Automotive instrument cluster
Rich visual user experience with the best cost of system ownership
Scalable Instrument Cluster platform with low-power, line-based graphic processing, functional safety, embedded Hardware Security Module (HSM), and Over-The-Air (OTA) software updatability, provide a rich visual user experience with the best cost of system ownership.
Automotive Instrument Clusters provide drivers with a centralized and easy-to-view display with all key driving information of the vehicle. It is the driver’s workplace; an ideal cluster dashboard that can be securely updated and offers flexible customization is required.

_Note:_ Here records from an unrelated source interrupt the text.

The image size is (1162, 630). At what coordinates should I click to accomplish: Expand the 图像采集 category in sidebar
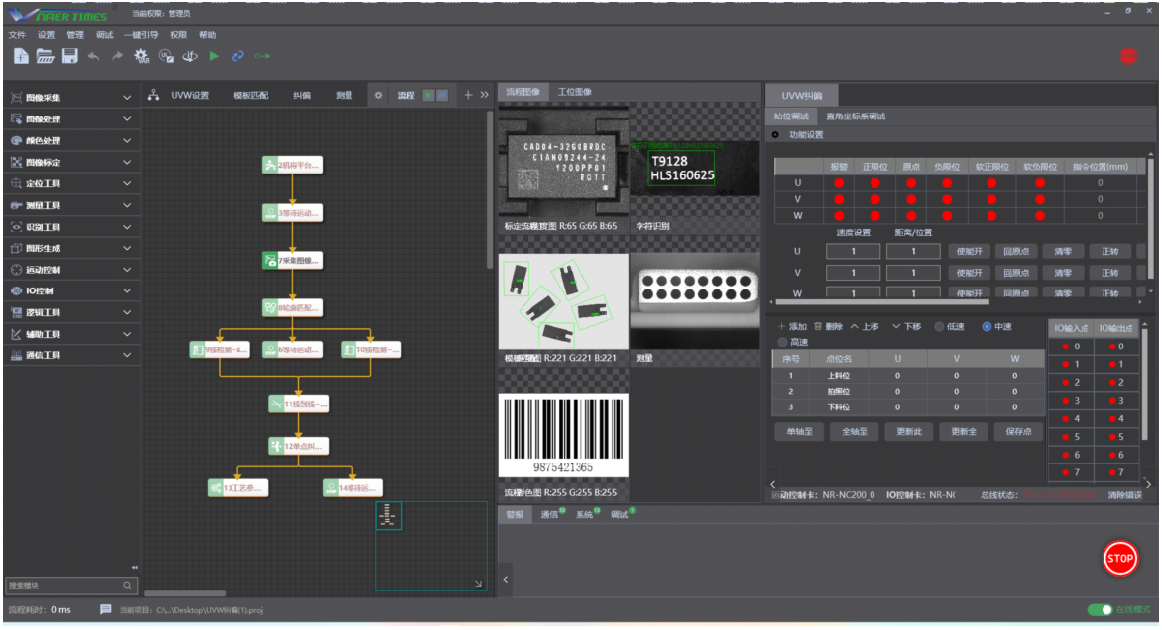point(71,98)
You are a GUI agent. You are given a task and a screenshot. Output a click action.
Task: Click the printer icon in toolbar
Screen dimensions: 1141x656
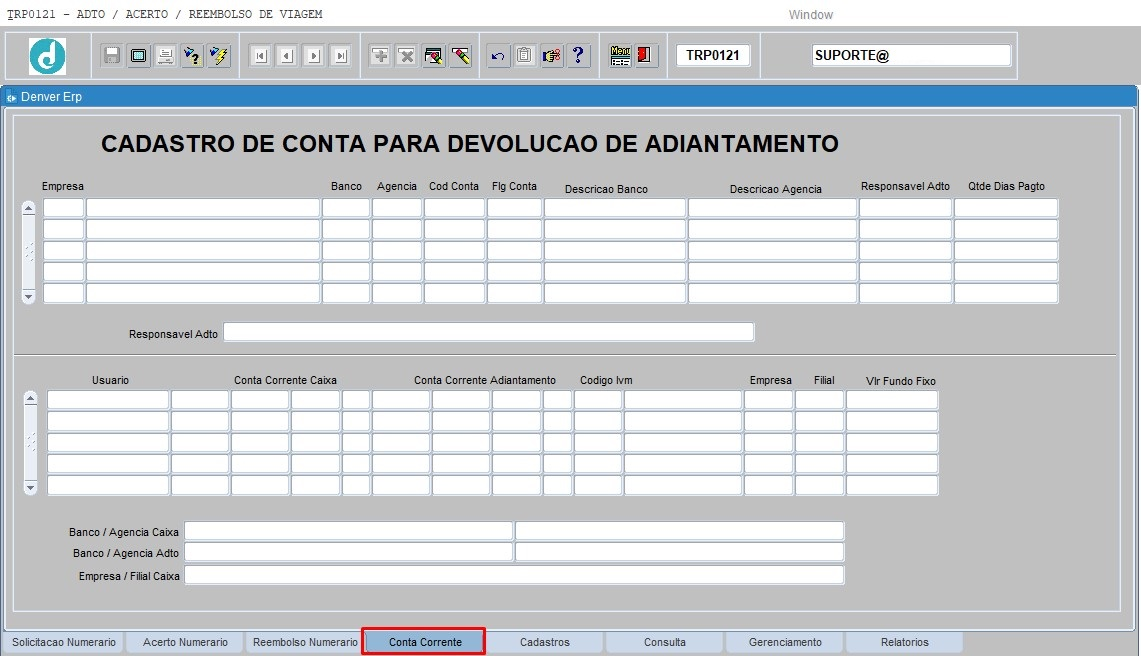165,56
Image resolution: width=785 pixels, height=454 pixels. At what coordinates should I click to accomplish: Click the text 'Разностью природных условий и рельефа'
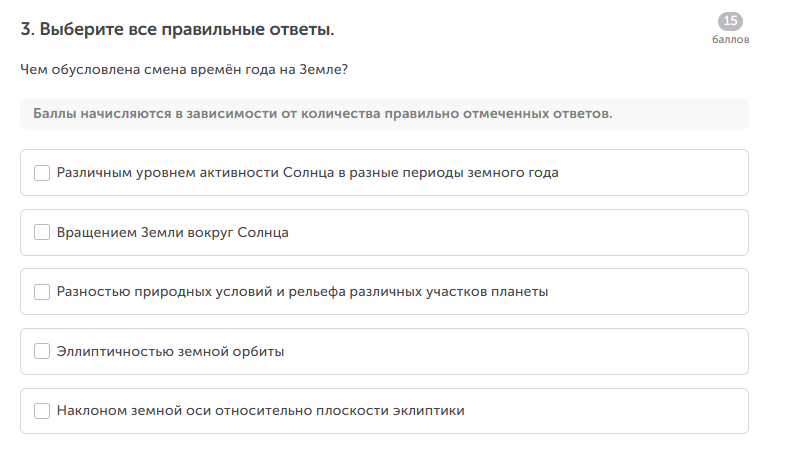pyautogui.click(x=302, y=292)
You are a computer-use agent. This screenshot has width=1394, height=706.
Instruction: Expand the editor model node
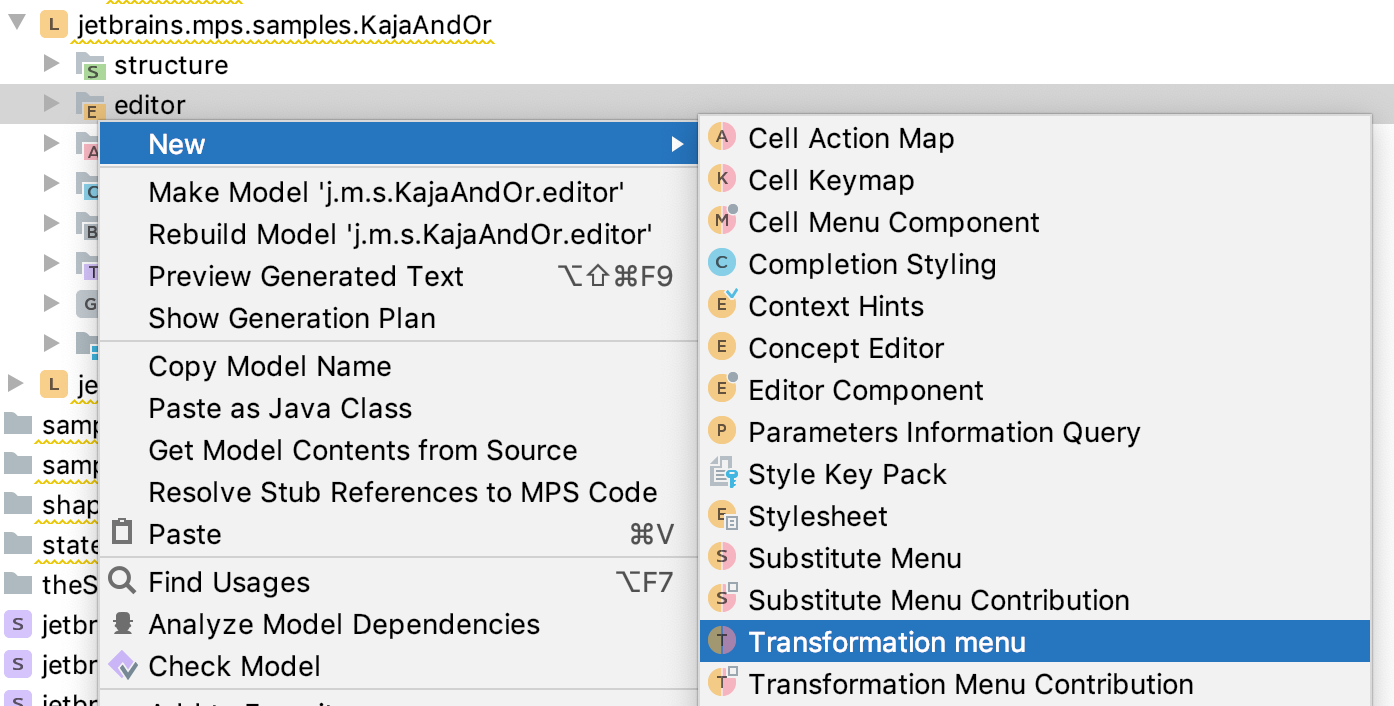(52, 104)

Infineon has an unparalleled portfolio for a scalable instrument cluster platform on the market. Traveo™ and Traveo™ II microcontroller product families provide the most extensive scalability, which covers the conventional gauge instrument cluster and hybrid instrument cluster, as well as the virtual instrument cluster. The option of line-based operation of the graphics engine within the microcontroller minimizes the memory required for graphics processing. With the optimized 2.5D graphics engine and extended density of embedded Flash and Video RAM, Traveo™ II graphic MCU can support the virtual instrument cluster with high resolution up to 2880 x 1080.
Infineon’s SemperFlash™ and HyperRAM™ memory products provide performance and density scalability to meet the requirements of different instrument cluster systems. These high-performance memory devices provide an ideal solution for real-time graphics and high-speed access. The low-pin count interface also reduces design complexity and PCB size to save on design costs.
Explore our block diagram below:
Infineon offers a complete and comprehensive system solution for Dot Matrix & Hybrid Instrument Cluster.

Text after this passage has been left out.